Just finished my first month being a web developer

Just finished my first month being a web developer
0

#1

So I just finished my first month of being a professional web developer and I just wanted to share my thoughts and tips for those who are still looking for jobs and want to be prepared.

As far as getting the job is concerned I found my job from my girlfriends dental assistant. She just happened to be talking about me that day and turns out the woman’s husband worked for a development company and they were looking for developers. Tada here I am. I had dropped tons of resumes around my area and only had a few interviews. Networking is going to be your greatest chance of being seen by other developers. Post things on social media, talk about what you enjoy doing with people, and find groups with similar interests. You can’t be found if no one knows your are looking.

From what I’ve heard from the people at my company, starting out in your job search your resume and where you have been as far as education is concerned is not nearly as important as what your portfolio looks like. That’s why FCC is so amazing. They give you projects that show off a very good range of skills that will make you marketable. People want to see what you know how to do not a piece of paper that says I went here or I completed this course. Have a good portfolio with projects you are proud of.

Once I got the job there were some definite challenges I had to overcome and quickly. I had never had to work with someone else’s code before so trying to decipher what they had written and how the program was supposed to work was a challenge. The company I work for frequently has to deal with work done by other agencies so the code I see never looks the same. People have so many different styles of coding its good to know how to read other peoples code. Whether you go on to github and just look at open source projects or even look at the many frameworks out there and see how they work. Just know how to read code as well as write it. Please comment you freaking code. It makes life so much better for everyone.

There are a ton of new and fancy frameworks out there and its always good to be up to date but make sure you have a good base. Now this will not be for all jobs but many of the projects I have worked with were not the most up to date technologies. But in the end having a good foundation in javascript is going to get you very far. So its great to be up to date with how web development evolves but make sure you have done your ground work so you can build on what you already know.

This is all my opinion obviously and I just wanted to give back to the community that helped me out so much in my journey of becoming a developer. Coding is hard but stick with it. Enjoy the process, celebrate the small victories, and work on things you like to do. Always stay positive and ask as many questions as possible. Keeping learning, staying persistent and good things will come


Had a 6 months coding relapse
#2

Do you have a degree?


#3

Congrats! Solid advice, thanks for sharing and enjoy your new coding job :smile:


#4

No degree I have a FCC front-end cert and I went to an online bootcamp


#5

What bootcamp did you do and how did you like it?


#6

I did Bloc and it was great for me.
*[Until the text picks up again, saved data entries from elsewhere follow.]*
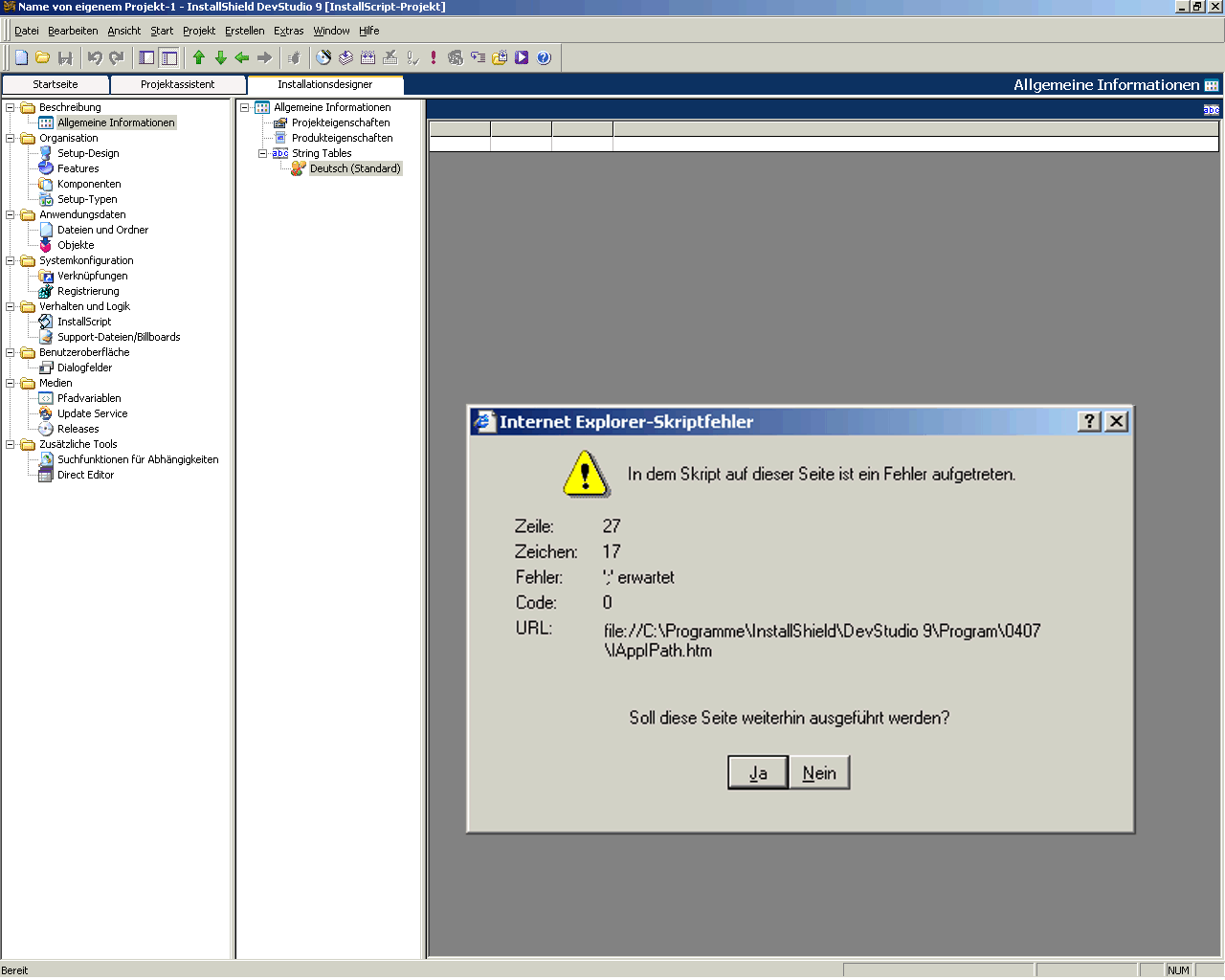Switch to the Projektassistent tab
Viewport: 1225px width, 980px height.
click(x=178, y=84)
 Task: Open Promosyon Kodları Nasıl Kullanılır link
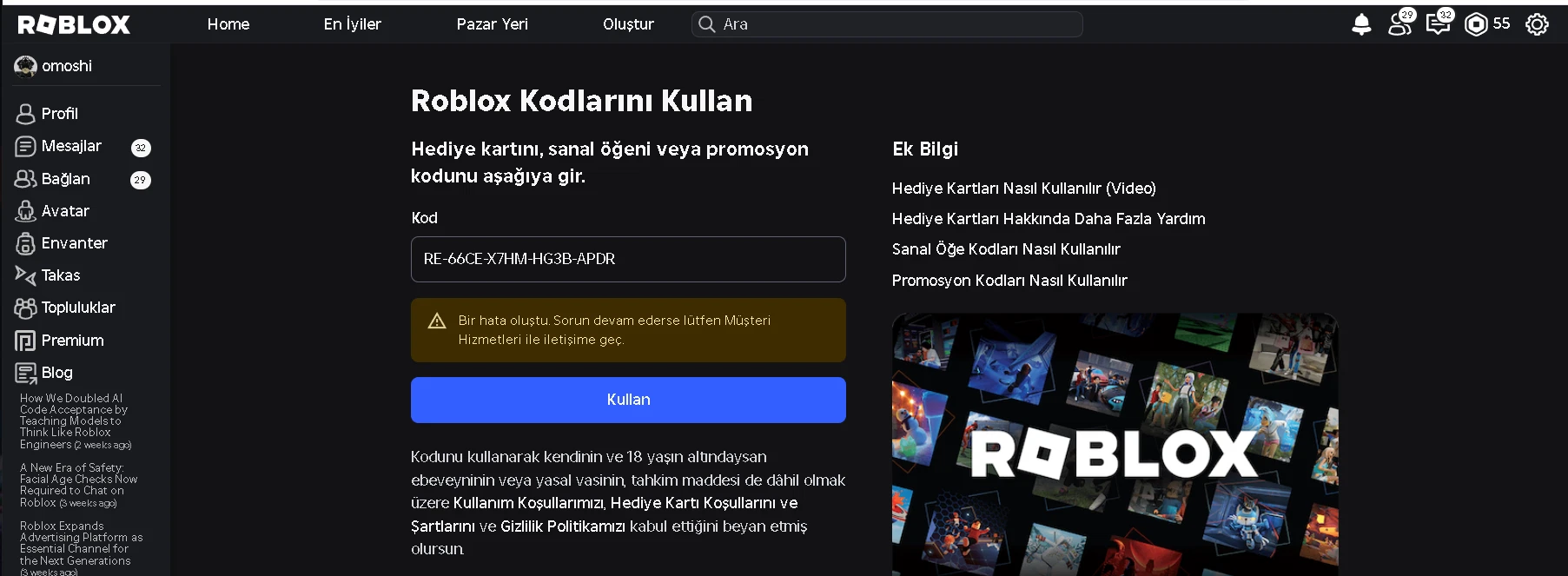(x=1009, y=281)
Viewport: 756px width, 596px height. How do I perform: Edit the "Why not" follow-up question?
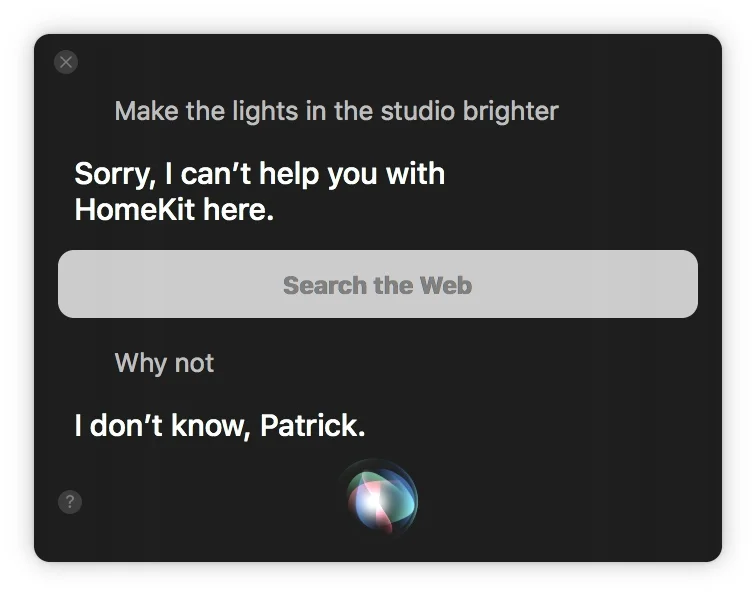coord(164,363)
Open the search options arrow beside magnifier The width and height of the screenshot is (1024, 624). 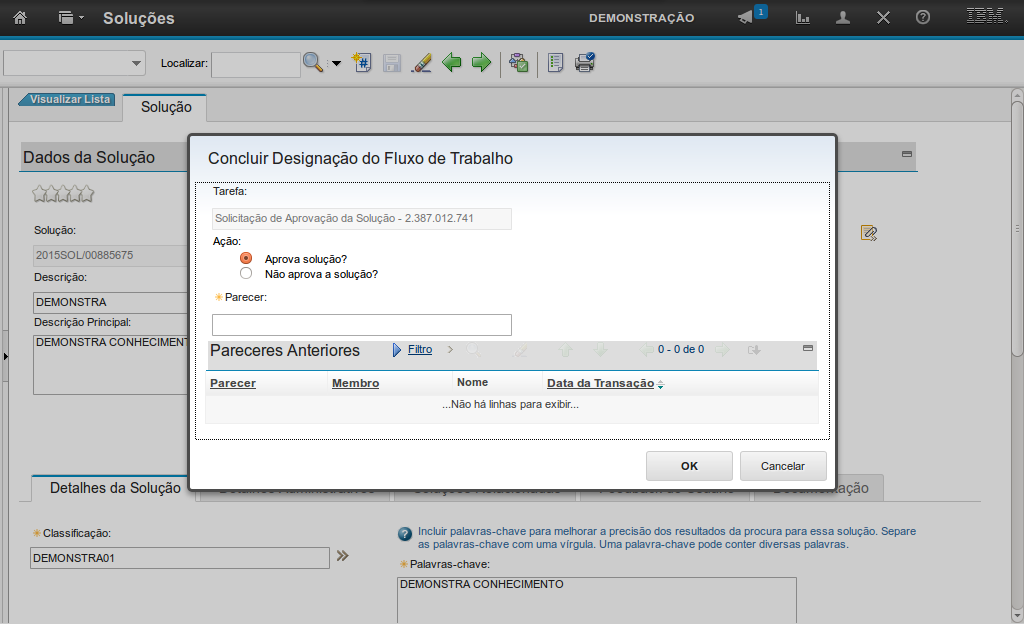point(336,64)
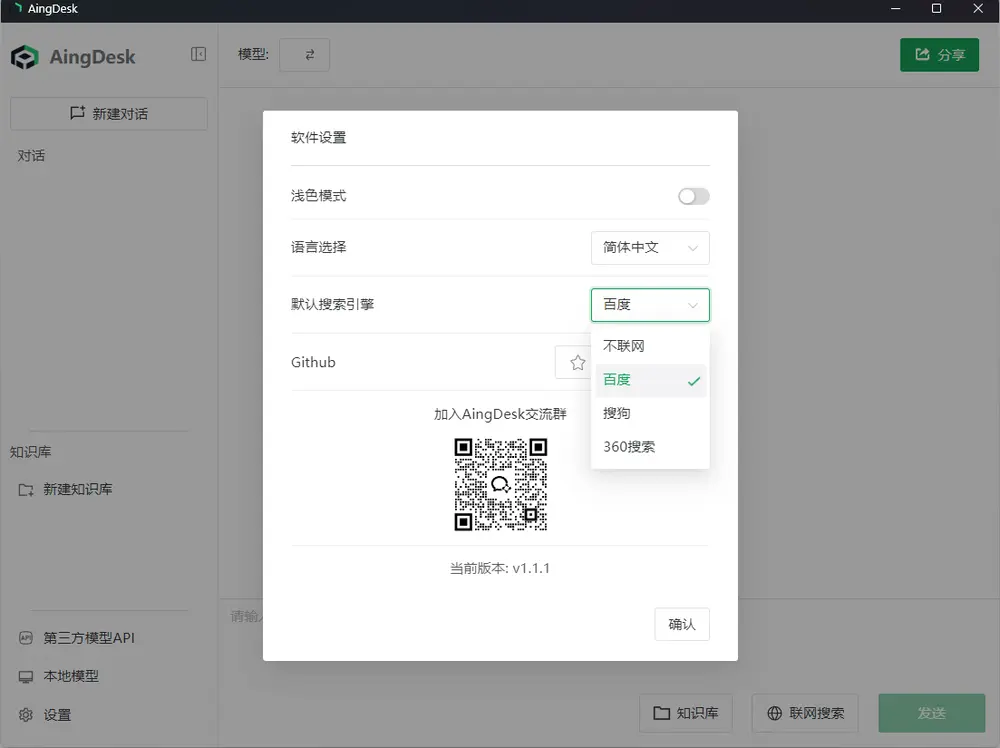Open 本地模型 in the sidebar

click(x=70, y=676)
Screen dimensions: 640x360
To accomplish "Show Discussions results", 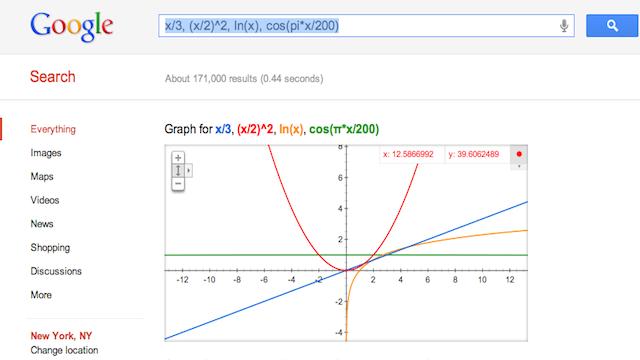I will pos(56,271).
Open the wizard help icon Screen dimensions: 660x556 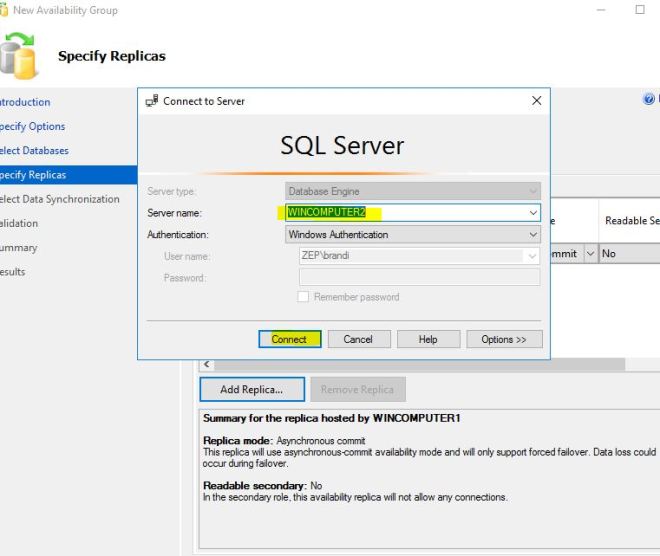pyautogui.click(x=650, y=99)
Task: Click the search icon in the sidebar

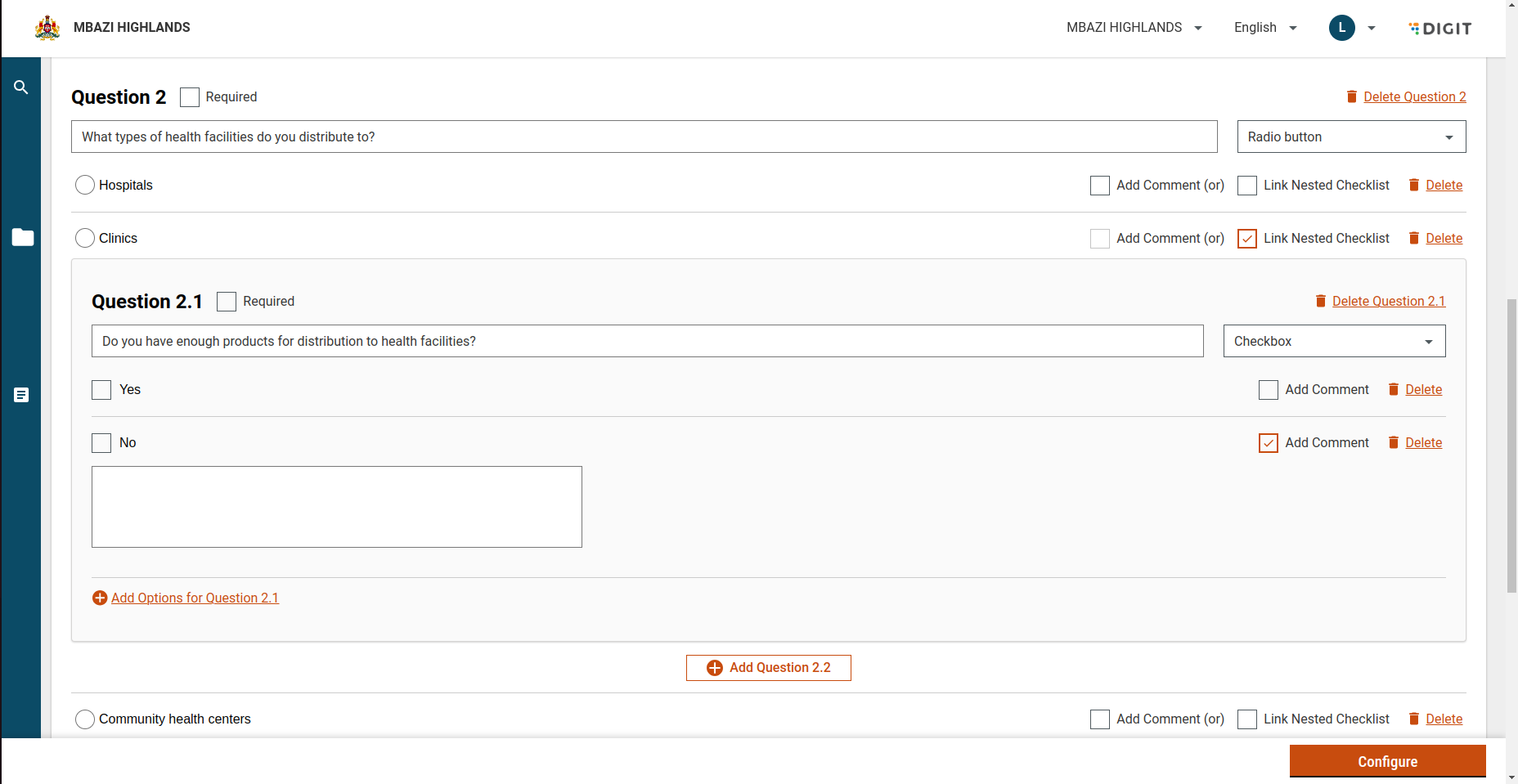Action: 21,87
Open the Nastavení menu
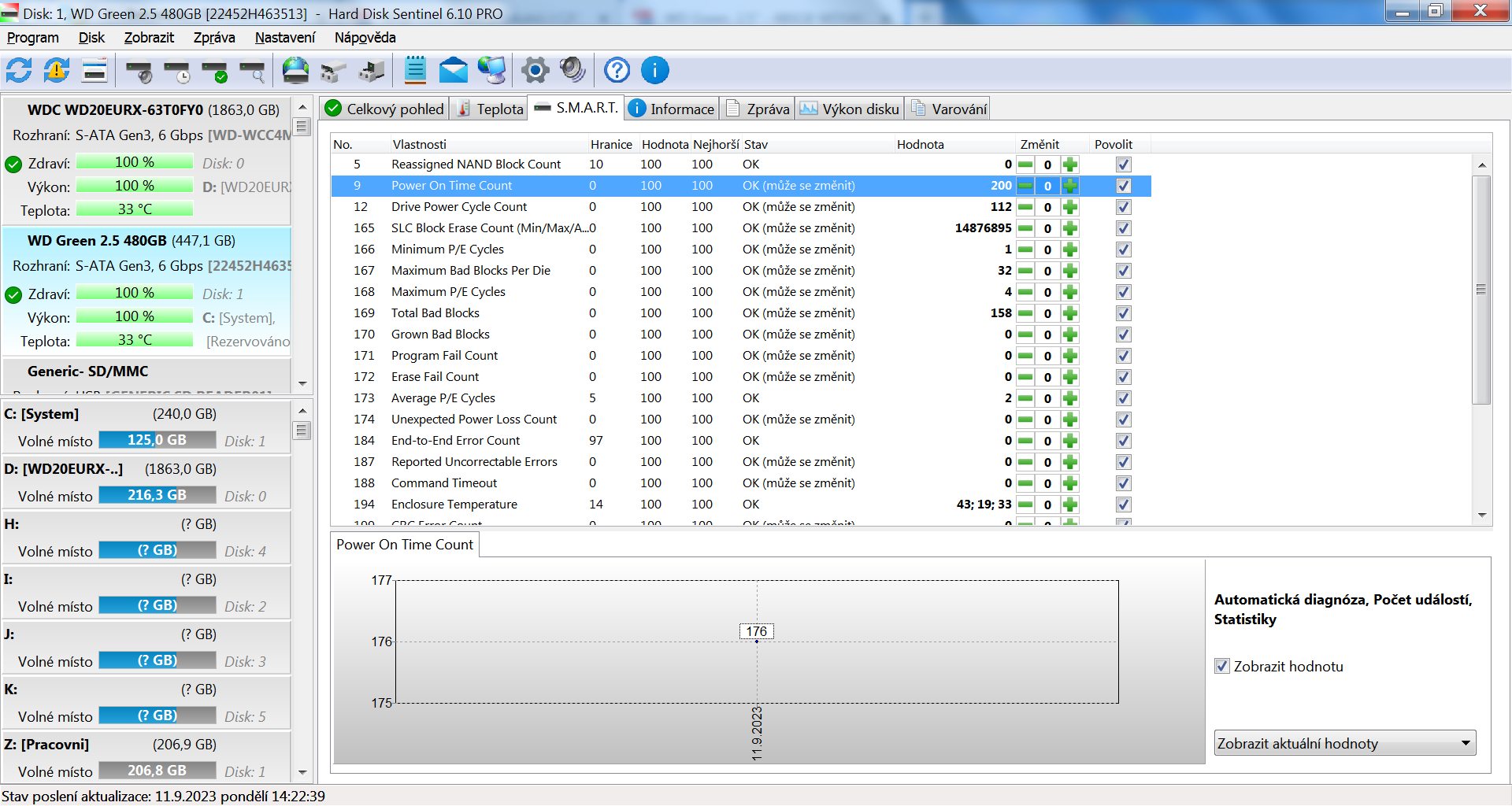 (x=284, y=38)
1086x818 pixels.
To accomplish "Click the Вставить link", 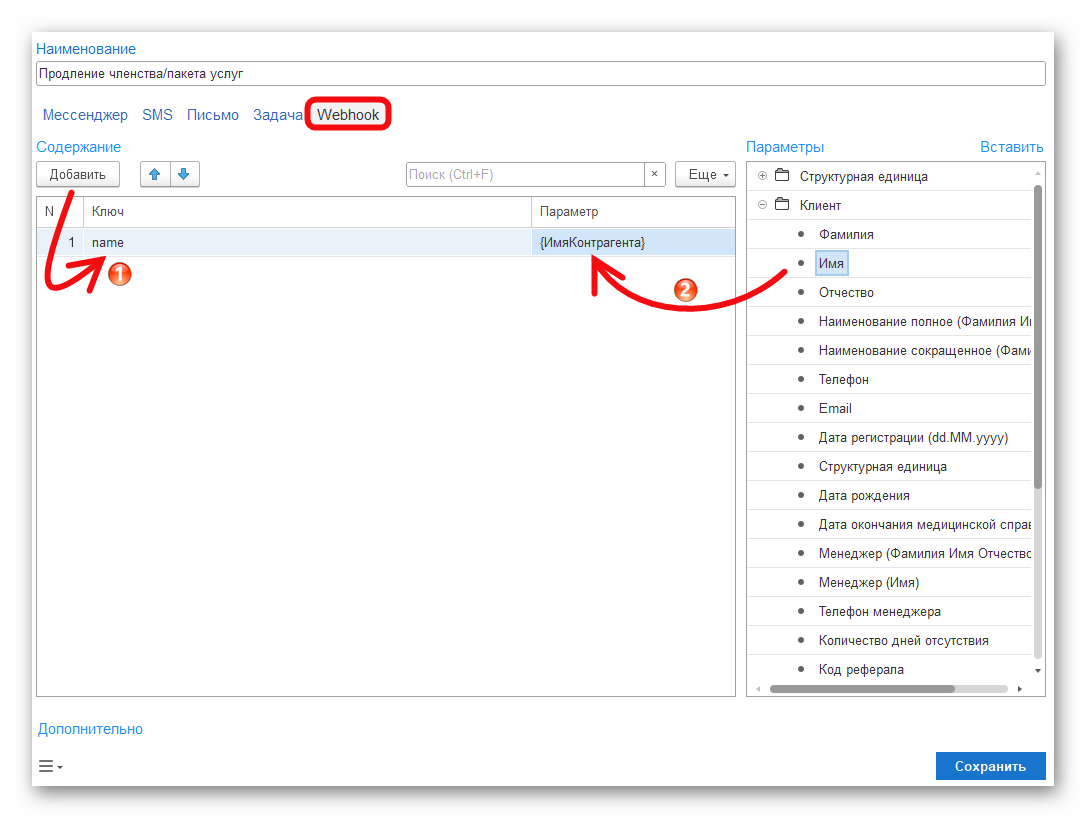I will [x=1011, y=147].
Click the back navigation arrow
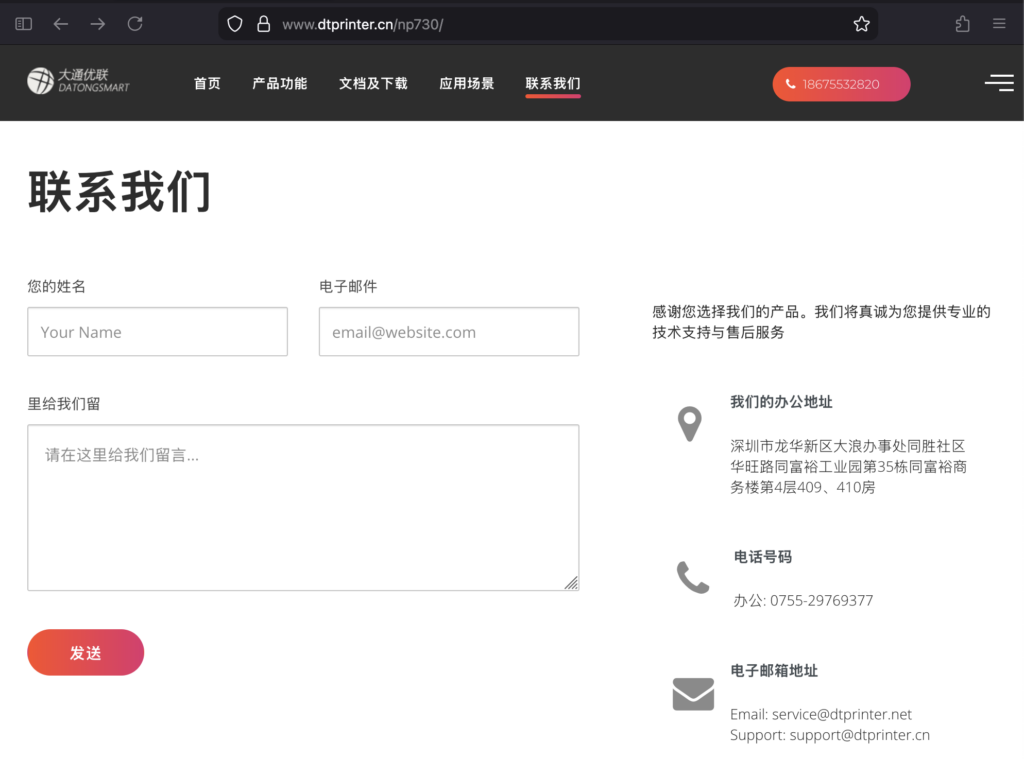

Very flexible around my work and gave me the mentoring help I was looking for.


#7

Awesome. Congrats! Link to your portfolio?

How would you weigh your learning with Bloc vs. FCC? Or what did Bloc do for you that FCC didn’t (i.e. did you get better data structure help? more required collaboration?)

I (and i’m sure many others) am weighing an online bootcamp to take me to the ‘next level,’ but it would be a financial stretch for me currently. Any additional thoughts on differences between the two would be extremely helpful.


#8

The biggest difference for me was at Bloc you had a mentor you met with twice a week for 30 min and then could email whenever. Having the ability to ask someone questions in real time, go through your code with you, and just walk through what you are struggling with was such a game changer. FCC has great material. I was stuck with FCC projects and algorithms. As I went through my bootcamp I would come back and see how much more I could do and then if I was stuck on stuff I could as my mentor if I had asked all my bootcamp related questions. Once I finished the bootcamp I was able to get my Front-end Cert from here. Having those projects in FCC to work on was great being able to have more ways to test my skills and see what I knew. I just needed that in person time for someone to help me through the concepts that I was struggling with.


#9

Also here is my portfolio ted-bell.com


#10

Thanks, @tchbell ! I hope the job continues to be awesome!


#11

this is great to hear!


#12

Hi, I am new to a coding world and when I was searching some staffs, i found FCC and consequently I found ur remarkable job finding congratulation, so what I want to ask u is, will it be a good start for a totally beginner to catch up with FCC and you were saying there were real projects in the final in FCC, so will they help me to add them in my portfolio. Thank you


#14

Congrats on your job man. I hope to get there someday.


#15

How much does your first dev job pay?


#16

Nice post @tchbell. Gave me some hope to be honest!


#17

Yes, I think that FCC is a great resource for a total beginner. It gives you a very good range of skills that are looked at by employers. The projects challenge you and allow you to show off as much or as little as you want. Obviously the more you put into them the more an employer will be able to see what you can do.


#18

Just keep grinding. It will pay off eventually.


#19

Thanks for the insight I just started my journey 1 month and 2 weeks ago on FCC. It has been tough but fun


#20

Thanks for the insight I just started my journey 1 month and 2 weeks ago on FCC. It has been tough but fun


#21

Good motivation. I sincerely believe that the good break will come for a job when preparation meets opportunity.